Rüdi und ich beklagen unsere fastfoodbegründete Schlappheit während der Tour – Sport tut not, um im April wieder sündigen zu können.
Trier ist eine Unistadt, jetzt kann man darüber spekulieren, ob es ratsam ist, während der Semesterferien zu konzertieren, ein bißchen bange macht das schon, vor allem, weil der Club bis kurz vor acht Uhr eher mau gefüllt bleibt.
Egal, letztes Mal einmonstern und ab dafür: 20:20 Uhr – Rockzeit!
Tatsächlich haben sich doch noch in letzter Minute zahllose Menschen eingefunden, exakt 200, wie wir im Nachhinein erfahren – da kommt die Spielfreude ganz von alleine.
Im Gegensatz zum gestrigen Konzert sind wir heute wieder um einiges spontaner, was aber auch daran liegt, daß wir es hier im Saal eher mit einer familiären Kleinkunstatmosphäre zu tun haben, denn einem Rockevent. Auch der oben erwähnte Tourschlußanarchismus trägt dazu bei, es gibt viele leuchtende Momente – Börnski mimt den beleidigten Pfeifboykottierer, verläßt die Bühne und hinterläßt fünf verdutzte Monster, kommt aber dank des rufenden Publikums erfrischt zurück – meine Theorie ist ja, daß er einfach pinkeln musste – alles sehr schön.
Pensen zerlegt das Glockenspiel derart vehement, daß sich gar der Klöppel in seine Bestandteile auflöst und Fed läuft immer wieder ins Publikum, um mitzutanzen.

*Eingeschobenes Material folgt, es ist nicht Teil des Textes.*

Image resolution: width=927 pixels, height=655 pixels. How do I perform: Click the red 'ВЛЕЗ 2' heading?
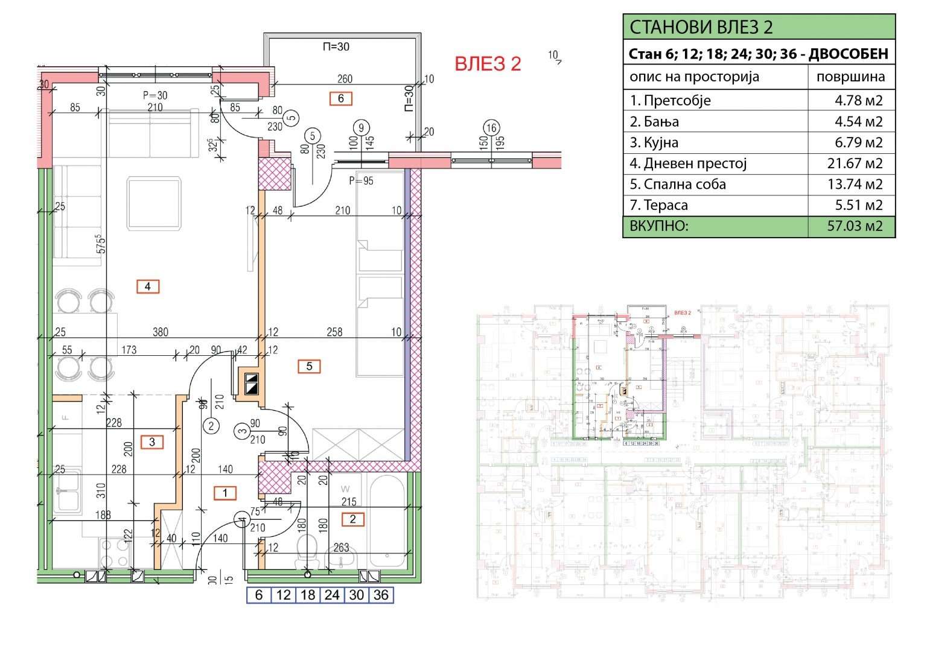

Im Balladenteil, dem sehr aufmerksam gelauscht wird, öffne ich ein Bier so, daß es mich total vollsifft und ich aussehe, als hätte ichs nicht mehr zur Toilette geschafft, dafür ergeben sich aber auch einige schmucke Freestyles und bei den lauten Liedern zum Ende hin, zeigt Trier, daß es sehr wohl auch rocken kann! Pogo, Mitklatschwellen, standing Ovations, wir sind wirklich von Glück gesegnet, so ein nettes Publikum zu haben!
Gernstens geben wir Zugaben, ein David hat Geburtstag, natürlich kriegt er auch ein Ständchen – die Prostrufe des Publikums sind enorm!
Trier ist eben nicht nur eine sehr altehrwürdige Stadt, sondern auch a town of Monstersrock! Arigato dafür!
Nach dem Konzert dann irgendwann auch Abschied voneinander: Rüdi und ich bleiben noch in Trier, die Herren Kollegen fahren schon nach Hamburg – eine Wahnsinnsstrecke. Erik von der Tufa schießt freundlicherweise noch ein paar Tourschlußbilder von uns, dann geleitet er uns Trierübernachte - nach inniger Umarmung und Verabschiedung der Monsters voneinander - gar noch zum Hotel und empfiehlt uns eine Raucherkneipe. Die nehmen wir gerne, sie heißt Simplicissimus, und ähnlich dem Stile jenes Eulenspiegelverschnitts aus dem dreißigjährigen Krieg, sinnieren Rüdi und ich noch bei einer Handvoll Bier und Tequila über unsere kleine Kapelle: Augenzwinkernd und sehr liebevoll. Denn wir sind beide überzeugte Monstersfans. So unbescheiden das klingen mag.
Die Apriltour kann kommen, wir wären dann soweit.